-- EXERCISE INSTRUCTIONS --
Find where "Descontos (1607, 101)" appears in the entries below. That line and all lines after it, through the last, are to be duplicated exactly, with nothing else.

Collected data
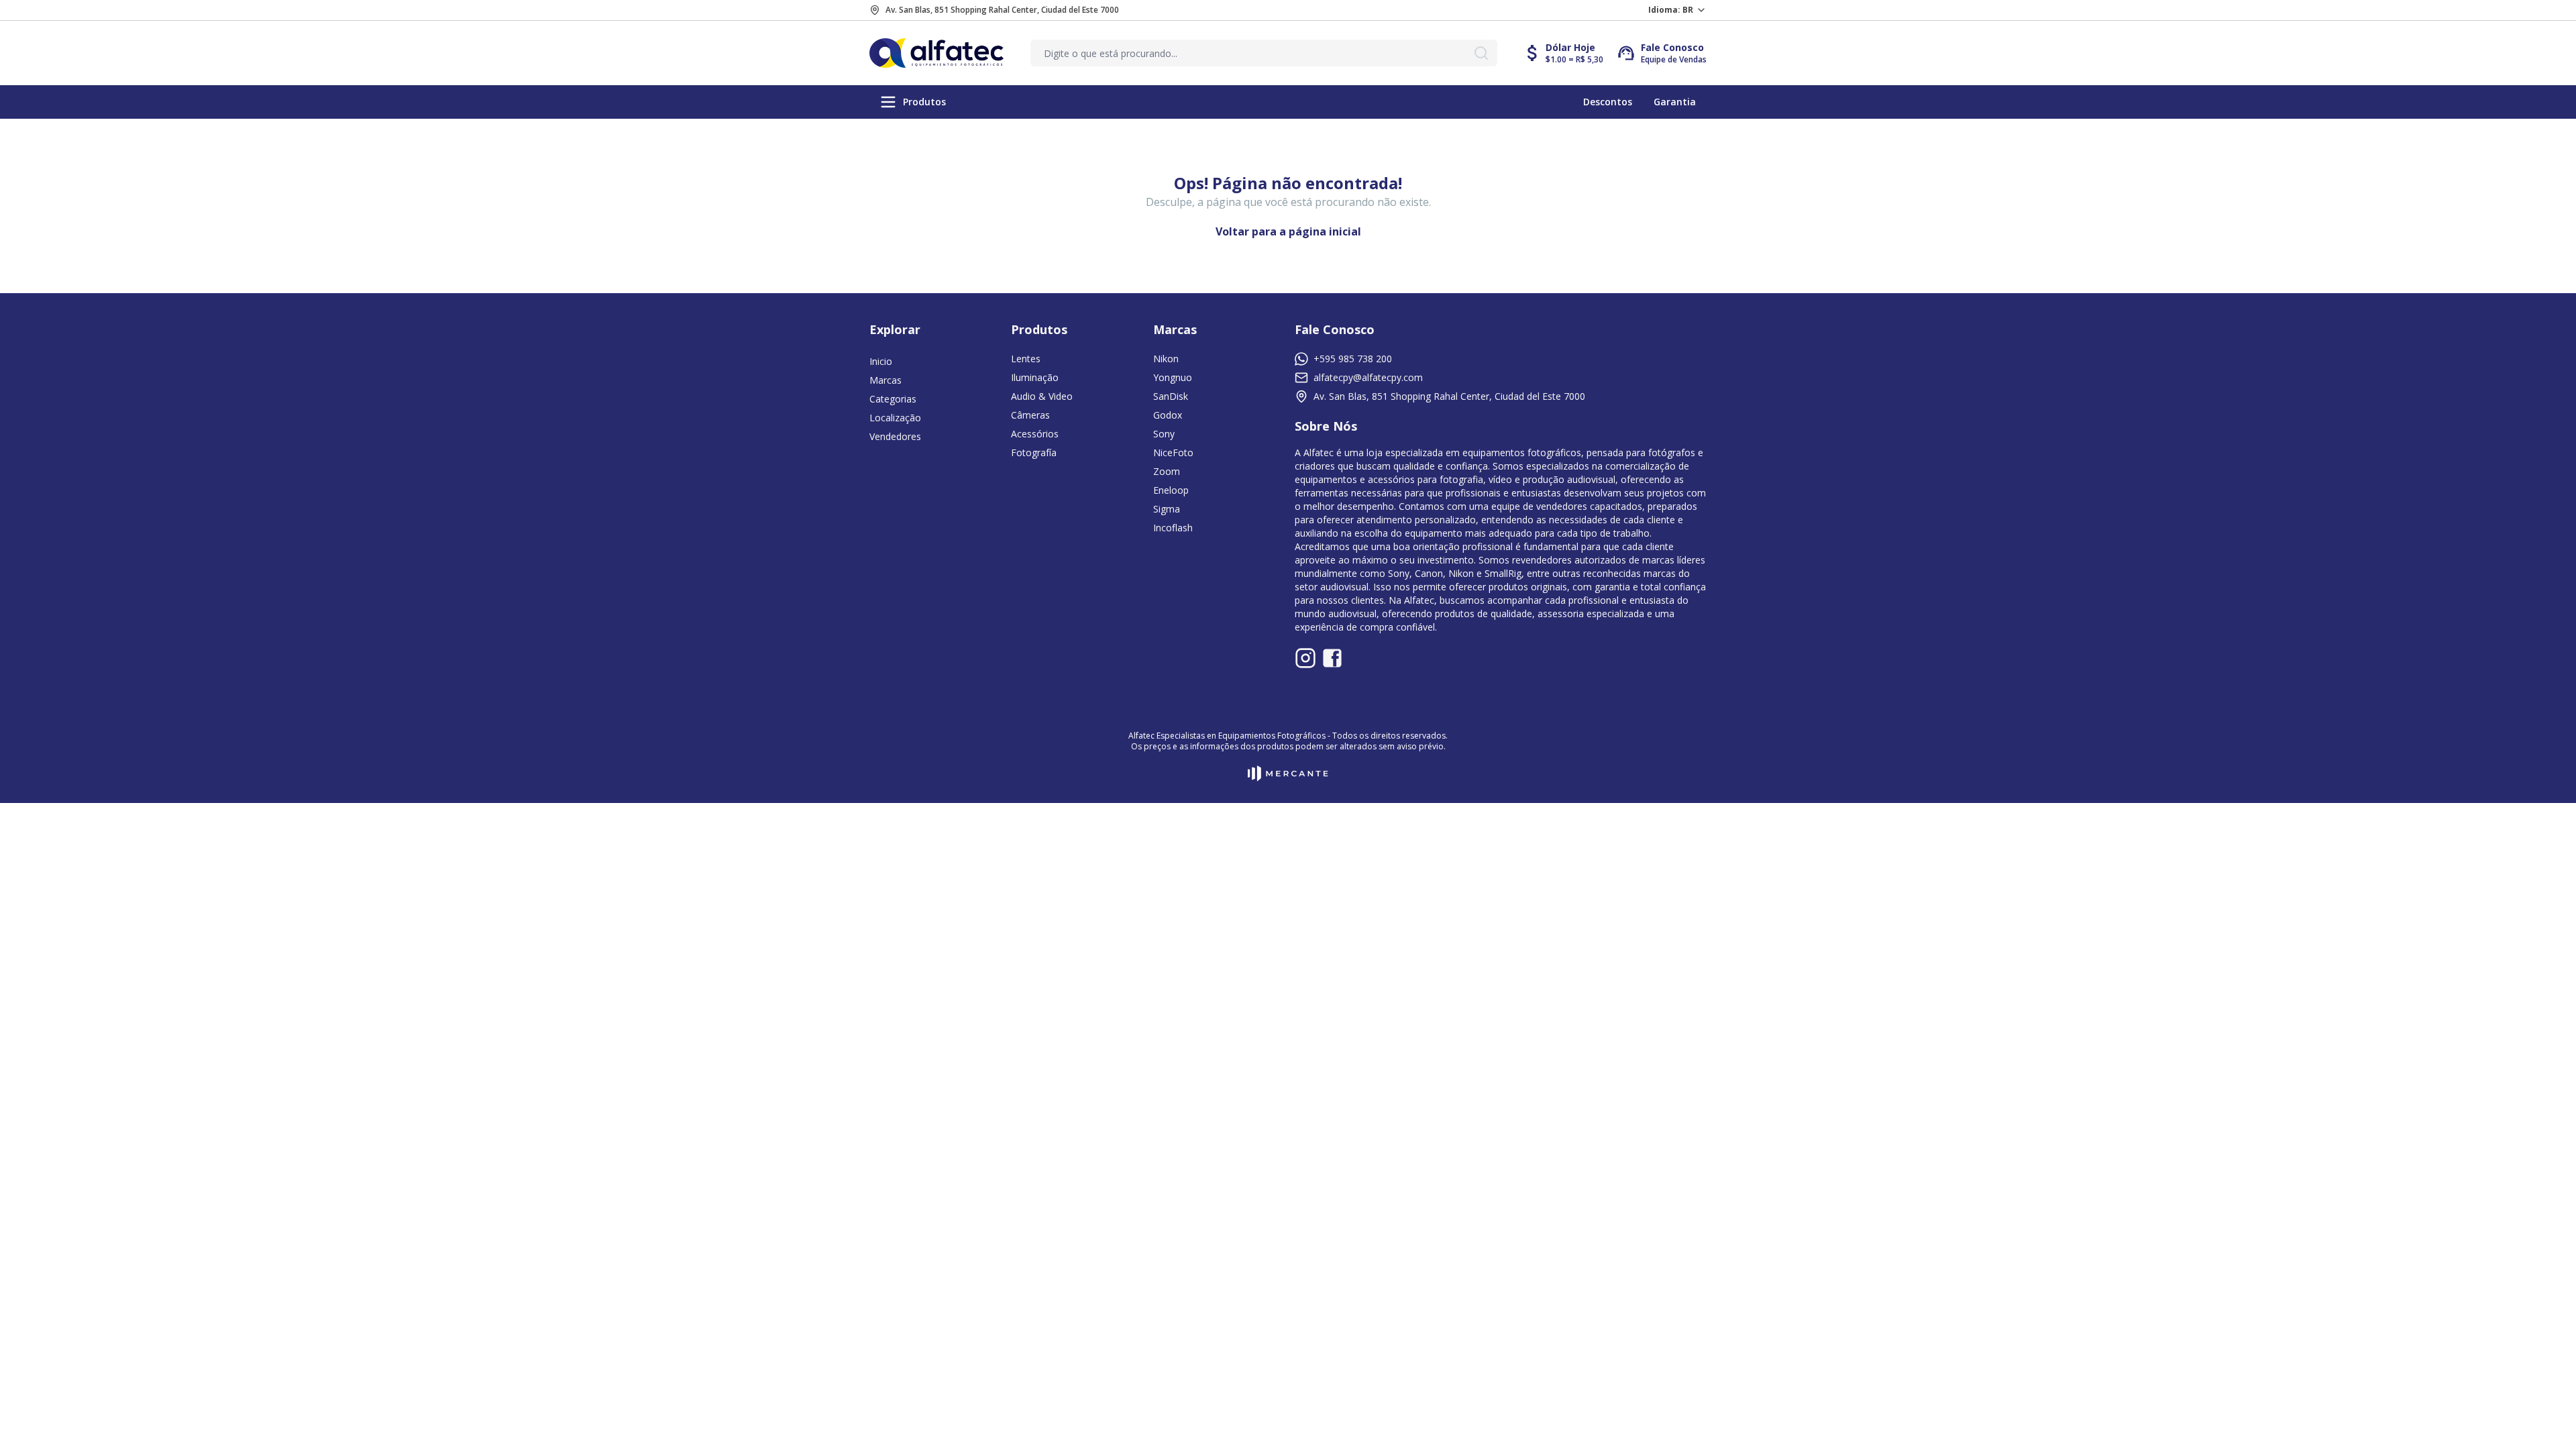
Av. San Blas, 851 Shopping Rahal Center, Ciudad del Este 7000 (1002, 10)
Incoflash (1173, 527)
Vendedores (895, 436)
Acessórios (1035, 433)
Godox (1167, 415)
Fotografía (1034, 452)
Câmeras (1030, 415)
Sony (1164, 433)
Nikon (1166, 358)
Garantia (1675, 101)
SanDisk (1170, 396)
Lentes (1025, 358)
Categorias (892, 398)
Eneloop (1171, 490)
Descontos (1607, 101)
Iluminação (1035, 377)
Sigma (1166, 508)
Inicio (880, 361)
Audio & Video (1042, 396)
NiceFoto (1173, 452)
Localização (895, 417)
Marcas (885, 380)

-- SOLUTION TO THE PROBLEM --
Descontos (1607, 101)
Iluminação (1035, 377)
Sigma (1166, 508)
Inicio (880, 361)
Audio & Video (1042, 396)
NiceFoto (1173, 452)
Localização (895, 417)
Marcas (885, 380)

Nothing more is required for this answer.